== Exercise aim ==
Could you put the lines below, from the line containing "Task: Select IP address 185.244.150.147 row" through the line containing "Select the PJM", into a numbered list, skipping any blank lines?

== Element lookup records ==
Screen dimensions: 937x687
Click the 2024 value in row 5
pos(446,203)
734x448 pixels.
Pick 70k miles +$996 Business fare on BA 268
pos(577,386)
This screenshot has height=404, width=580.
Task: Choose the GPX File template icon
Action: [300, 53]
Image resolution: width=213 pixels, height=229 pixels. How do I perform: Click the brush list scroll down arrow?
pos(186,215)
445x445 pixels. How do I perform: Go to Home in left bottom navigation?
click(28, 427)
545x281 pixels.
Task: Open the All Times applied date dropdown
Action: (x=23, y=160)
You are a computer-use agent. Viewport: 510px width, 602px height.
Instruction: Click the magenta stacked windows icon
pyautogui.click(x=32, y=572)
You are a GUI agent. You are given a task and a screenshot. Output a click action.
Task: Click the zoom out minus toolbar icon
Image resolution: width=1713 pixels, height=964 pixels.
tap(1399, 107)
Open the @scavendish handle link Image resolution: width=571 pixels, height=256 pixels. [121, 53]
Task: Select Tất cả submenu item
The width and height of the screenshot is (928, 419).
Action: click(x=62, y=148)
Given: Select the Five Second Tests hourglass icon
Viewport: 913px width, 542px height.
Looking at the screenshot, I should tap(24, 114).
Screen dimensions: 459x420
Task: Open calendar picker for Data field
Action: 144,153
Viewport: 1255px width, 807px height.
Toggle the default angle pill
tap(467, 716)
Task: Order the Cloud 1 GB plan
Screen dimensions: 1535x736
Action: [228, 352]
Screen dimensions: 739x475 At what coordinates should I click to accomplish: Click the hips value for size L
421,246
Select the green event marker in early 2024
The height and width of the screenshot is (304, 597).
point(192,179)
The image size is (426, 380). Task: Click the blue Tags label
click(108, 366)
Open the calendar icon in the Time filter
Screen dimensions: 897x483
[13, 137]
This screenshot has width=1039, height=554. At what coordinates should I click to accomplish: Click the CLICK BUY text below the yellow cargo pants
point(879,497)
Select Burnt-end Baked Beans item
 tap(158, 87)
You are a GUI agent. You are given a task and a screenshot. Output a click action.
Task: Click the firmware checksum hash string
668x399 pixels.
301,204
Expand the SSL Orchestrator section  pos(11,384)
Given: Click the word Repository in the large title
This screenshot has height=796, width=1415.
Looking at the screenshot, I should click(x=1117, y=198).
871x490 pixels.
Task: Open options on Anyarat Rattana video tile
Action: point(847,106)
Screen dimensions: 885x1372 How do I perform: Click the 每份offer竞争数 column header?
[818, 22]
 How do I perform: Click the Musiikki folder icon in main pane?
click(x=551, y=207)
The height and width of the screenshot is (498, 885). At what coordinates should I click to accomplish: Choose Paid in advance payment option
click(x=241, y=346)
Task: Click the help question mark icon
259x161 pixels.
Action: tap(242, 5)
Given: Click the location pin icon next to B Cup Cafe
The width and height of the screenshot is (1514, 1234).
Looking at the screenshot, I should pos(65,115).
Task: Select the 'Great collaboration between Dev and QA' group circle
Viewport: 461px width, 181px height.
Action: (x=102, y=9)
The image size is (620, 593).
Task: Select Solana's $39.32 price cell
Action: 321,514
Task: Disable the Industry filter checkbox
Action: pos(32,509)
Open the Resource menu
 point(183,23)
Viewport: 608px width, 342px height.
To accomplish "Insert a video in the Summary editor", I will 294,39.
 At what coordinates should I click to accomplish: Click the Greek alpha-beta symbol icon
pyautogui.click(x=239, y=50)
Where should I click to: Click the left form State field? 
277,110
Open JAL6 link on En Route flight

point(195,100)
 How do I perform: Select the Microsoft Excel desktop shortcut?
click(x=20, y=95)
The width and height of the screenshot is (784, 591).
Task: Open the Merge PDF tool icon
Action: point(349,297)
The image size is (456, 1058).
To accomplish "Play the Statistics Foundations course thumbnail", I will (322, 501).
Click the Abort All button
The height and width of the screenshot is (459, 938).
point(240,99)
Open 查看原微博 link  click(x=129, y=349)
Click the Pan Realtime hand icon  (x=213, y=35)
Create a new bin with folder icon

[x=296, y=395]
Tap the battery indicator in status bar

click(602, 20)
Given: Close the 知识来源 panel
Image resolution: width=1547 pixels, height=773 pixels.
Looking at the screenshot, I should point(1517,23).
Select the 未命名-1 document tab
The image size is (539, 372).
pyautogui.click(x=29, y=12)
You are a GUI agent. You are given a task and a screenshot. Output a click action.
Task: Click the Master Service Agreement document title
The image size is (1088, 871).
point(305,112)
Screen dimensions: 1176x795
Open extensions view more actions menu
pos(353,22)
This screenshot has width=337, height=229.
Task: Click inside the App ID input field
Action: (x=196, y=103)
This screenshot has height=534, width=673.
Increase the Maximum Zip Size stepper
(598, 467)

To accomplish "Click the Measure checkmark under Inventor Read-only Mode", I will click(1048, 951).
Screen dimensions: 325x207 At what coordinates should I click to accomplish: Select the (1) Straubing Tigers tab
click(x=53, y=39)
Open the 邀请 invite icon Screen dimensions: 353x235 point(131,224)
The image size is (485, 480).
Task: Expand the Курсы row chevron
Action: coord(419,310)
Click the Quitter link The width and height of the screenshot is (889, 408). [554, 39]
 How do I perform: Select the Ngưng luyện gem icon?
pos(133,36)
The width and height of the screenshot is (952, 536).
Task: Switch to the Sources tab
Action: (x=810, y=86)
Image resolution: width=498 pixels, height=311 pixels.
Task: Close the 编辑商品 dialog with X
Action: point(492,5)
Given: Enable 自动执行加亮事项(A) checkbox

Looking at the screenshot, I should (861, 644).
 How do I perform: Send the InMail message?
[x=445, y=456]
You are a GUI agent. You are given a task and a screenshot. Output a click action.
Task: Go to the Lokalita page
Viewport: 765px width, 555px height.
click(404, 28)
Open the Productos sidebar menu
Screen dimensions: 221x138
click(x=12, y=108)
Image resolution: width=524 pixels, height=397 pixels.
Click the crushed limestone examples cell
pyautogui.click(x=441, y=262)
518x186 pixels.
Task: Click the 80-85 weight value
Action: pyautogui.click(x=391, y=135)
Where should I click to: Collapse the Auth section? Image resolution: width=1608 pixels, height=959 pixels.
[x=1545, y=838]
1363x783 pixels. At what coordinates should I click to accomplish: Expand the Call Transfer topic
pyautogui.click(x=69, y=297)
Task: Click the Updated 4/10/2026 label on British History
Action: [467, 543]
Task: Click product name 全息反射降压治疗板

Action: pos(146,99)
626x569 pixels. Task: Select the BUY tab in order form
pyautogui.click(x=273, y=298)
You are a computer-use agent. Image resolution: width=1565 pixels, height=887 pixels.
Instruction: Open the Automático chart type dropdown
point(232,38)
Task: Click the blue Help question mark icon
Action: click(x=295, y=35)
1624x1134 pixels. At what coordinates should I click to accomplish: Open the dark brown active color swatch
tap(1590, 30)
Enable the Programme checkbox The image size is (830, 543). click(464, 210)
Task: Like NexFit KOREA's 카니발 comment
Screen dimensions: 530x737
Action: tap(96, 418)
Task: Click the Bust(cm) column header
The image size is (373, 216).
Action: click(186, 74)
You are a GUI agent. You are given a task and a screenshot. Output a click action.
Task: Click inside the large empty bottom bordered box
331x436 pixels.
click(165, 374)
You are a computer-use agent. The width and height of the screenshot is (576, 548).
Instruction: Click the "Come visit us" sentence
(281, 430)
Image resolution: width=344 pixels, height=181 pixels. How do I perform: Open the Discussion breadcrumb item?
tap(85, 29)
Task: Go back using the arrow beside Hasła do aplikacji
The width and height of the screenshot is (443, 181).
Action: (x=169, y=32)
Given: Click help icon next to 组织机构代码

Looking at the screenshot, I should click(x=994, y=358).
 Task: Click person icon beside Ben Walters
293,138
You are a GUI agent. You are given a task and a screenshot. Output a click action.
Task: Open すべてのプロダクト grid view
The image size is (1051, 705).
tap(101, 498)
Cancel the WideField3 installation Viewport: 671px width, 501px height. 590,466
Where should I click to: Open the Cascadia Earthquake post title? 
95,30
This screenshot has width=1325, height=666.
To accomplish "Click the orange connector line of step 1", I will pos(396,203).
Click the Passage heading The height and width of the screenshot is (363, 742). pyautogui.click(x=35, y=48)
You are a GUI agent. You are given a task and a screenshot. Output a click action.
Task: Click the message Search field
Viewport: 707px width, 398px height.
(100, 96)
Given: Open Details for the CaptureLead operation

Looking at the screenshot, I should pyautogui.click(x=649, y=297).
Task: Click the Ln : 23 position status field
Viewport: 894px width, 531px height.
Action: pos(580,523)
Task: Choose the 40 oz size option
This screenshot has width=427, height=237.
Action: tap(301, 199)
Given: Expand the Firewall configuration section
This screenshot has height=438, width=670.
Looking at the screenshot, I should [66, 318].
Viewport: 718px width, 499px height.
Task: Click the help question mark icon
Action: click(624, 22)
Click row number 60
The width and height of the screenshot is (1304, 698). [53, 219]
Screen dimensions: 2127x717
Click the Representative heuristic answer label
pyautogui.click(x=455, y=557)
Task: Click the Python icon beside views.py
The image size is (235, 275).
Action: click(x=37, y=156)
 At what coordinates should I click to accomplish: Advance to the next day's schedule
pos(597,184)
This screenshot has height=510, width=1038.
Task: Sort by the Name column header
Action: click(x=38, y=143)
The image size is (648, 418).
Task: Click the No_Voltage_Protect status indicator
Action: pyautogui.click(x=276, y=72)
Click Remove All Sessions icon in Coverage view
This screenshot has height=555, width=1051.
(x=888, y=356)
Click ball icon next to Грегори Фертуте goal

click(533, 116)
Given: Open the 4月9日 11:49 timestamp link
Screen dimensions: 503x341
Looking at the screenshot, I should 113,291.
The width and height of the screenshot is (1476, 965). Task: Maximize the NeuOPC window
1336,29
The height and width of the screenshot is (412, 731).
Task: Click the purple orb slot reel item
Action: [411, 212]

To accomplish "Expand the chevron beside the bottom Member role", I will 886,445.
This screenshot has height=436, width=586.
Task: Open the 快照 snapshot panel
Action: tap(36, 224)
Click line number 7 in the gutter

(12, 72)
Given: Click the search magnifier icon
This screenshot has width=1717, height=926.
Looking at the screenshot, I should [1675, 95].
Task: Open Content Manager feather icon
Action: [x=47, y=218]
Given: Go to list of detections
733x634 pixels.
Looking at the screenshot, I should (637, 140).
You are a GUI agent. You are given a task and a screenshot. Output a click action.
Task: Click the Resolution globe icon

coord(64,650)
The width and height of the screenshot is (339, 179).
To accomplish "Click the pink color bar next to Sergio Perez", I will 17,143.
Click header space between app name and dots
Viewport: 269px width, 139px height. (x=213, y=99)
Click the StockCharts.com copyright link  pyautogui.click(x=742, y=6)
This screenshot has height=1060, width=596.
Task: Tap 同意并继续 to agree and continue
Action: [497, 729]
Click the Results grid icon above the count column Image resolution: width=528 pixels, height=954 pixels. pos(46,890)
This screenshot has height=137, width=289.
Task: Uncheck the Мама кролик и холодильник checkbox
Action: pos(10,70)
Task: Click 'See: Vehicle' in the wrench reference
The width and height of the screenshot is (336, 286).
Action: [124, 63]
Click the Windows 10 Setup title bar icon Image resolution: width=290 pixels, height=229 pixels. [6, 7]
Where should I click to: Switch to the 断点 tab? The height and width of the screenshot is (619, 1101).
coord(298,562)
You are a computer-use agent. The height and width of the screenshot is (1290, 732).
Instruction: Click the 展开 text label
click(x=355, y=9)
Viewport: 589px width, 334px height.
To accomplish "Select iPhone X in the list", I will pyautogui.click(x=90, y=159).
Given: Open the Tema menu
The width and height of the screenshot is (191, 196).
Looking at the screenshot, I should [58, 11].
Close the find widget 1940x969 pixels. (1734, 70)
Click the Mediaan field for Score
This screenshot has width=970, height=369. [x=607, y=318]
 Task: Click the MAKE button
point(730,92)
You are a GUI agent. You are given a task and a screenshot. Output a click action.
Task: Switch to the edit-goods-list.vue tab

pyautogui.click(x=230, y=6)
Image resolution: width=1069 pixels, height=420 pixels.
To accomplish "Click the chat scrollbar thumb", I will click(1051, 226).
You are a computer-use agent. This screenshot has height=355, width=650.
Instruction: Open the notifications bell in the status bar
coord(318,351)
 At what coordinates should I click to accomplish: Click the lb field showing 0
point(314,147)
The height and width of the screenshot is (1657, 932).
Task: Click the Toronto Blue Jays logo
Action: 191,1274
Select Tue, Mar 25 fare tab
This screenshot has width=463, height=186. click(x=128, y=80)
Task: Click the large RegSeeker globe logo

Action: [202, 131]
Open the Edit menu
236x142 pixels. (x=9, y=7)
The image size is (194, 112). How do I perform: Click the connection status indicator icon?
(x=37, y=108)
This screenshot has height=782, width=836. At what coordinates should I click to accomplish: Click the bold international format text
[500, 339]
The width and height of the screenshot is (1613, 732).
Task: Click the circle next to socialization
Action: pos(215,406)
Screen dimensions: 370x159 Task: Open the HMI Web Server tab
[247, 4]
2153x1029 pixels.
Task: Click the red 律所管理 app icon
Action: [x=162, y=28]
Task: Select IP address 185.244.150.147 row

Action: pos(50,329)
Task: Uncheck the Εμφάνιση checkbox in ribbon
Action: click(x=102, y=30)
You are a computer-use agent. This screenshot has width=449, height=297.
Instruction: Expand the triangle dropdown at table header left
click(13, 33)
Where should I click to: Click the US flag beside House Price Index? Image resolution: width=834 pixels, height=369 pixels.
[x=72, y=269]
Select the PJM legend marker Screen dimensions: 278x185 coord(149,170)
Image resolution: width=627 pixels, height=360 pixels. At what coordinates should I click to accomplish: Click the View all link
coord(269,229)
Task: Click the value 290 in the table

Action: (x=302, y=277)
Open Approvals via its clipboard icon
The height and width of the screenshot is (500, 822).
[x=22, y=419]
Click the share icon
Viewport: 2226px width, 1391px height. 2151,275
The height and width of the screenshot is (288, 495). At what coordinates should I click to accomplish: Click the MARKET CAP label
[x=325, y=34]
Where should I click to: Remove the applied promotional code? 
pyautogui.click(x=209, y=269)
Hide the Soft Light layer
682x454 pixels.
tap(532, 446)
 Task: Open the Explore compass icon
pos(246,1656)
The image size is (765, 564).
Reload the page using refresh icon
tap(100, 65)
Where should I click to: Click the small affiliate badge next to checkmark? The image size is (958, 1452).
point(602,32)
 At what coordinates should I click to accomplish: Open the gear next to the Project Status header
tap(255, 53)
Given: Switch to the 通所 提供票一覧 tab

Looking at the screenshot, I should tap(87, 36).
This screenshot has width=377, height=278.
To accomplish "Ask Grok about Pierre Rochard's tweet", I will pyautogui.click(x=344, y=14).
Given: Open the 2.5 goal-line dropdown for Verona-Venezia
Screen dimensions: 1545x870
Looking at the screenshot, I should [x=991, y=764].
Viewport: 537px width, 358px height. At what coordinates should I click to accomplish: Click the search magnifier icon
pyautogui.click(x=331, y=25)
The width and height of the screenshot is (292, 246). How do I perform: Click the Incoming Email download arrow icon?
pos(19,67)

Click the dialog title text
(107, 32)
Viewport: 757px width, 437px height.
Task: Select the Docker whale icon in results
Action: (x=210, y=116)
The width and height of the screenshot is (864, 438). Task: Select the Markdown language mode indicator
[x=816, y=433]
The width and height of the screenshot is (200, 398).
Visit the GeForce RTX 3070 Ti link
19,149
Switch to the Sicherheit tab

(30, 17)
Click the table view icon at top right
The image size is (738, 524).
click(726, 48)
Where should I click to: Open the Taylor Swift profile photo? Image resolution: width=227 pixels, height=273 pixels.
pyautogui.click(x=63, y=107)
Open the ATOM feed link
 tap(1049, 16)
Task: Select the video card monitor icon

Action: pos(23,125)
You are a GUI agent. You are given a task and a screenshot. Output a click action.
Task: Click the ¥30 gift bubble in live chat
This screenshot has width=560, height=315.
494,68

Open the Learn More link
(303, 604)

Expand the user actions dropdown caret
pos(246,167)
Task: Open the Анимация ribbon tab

== Right answer ==
1. Task: Select IP address 185.244.150.147 row
2. Action: pos(50,329)
3. Task: Uncheck the Εμφάνιση checkbox in ribbon
4. Action: click(x=102, y=30)
5. You are a computer-use agent. This screenshot has width=449, height=297.
6. Instruction: Expand the triangle dropdown at table header left
7. click(13, 33)
8. Where should I click to: Click the US flag beside House Price Index? Image resolution: width=834 pixels, height=369 pixels.
9. [x=72, y=269]
10. Select the PJM legend marker Screen dimensions: 278x185 coord(149,170)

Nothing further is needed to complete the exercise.